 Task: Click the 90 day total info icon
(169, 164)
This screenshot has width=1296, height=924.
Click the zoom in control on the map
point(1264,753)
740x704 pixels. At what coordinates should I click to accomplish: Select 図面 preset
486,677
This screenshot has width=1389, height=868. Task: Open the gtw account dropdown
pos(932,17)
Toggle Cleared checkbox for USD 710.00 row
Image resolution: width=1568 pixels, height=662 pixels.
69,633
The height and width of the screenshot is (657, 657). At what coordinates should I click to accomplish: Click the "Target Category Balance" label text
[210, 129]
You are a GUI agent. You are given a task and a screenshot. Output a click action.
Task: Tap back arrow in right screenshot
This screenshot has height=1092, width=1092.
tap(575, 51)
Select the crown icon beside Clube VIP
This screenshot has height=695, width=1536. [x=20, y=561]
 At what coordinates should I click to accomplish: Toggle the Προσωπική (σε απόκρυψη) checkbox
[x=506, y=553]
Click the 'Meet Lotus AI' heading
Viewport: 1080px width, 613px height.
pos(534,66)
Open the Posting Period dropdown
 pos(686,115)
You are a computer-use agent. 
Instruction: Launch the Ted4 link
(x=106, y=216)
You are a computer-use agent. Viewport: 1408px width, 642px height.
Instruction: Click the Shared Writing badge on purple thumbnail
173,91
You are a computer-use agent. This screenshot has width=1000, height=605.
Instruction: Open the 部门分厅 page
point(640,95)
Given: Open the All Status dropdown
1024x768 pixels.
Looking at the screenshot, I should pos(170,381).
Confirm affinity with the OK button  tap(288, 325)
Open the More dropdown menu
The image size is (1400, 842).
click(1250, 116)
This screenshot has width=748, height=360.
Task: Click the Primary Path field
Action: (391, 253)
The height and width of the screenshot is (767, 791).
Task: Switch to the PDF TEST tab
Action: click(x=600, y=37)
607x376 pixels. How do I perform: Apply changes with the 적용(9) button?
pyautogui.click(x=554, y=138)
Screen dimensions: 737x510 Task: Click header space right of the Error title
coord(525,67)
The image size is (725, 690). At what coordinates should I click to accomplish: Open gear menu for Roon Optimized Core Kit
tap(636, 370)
•••••
▸ **REQUIRED WORK**
Filter the entries down to the lines that hold "computer". Copy those lines.

▸ **ANSWER SECTION**
You are a computer-use agent. 
You are a computer-use agent. Viewport: 1408px width, 642px height.
You are a computer-use agent. This screenshot has width=1000, height=605.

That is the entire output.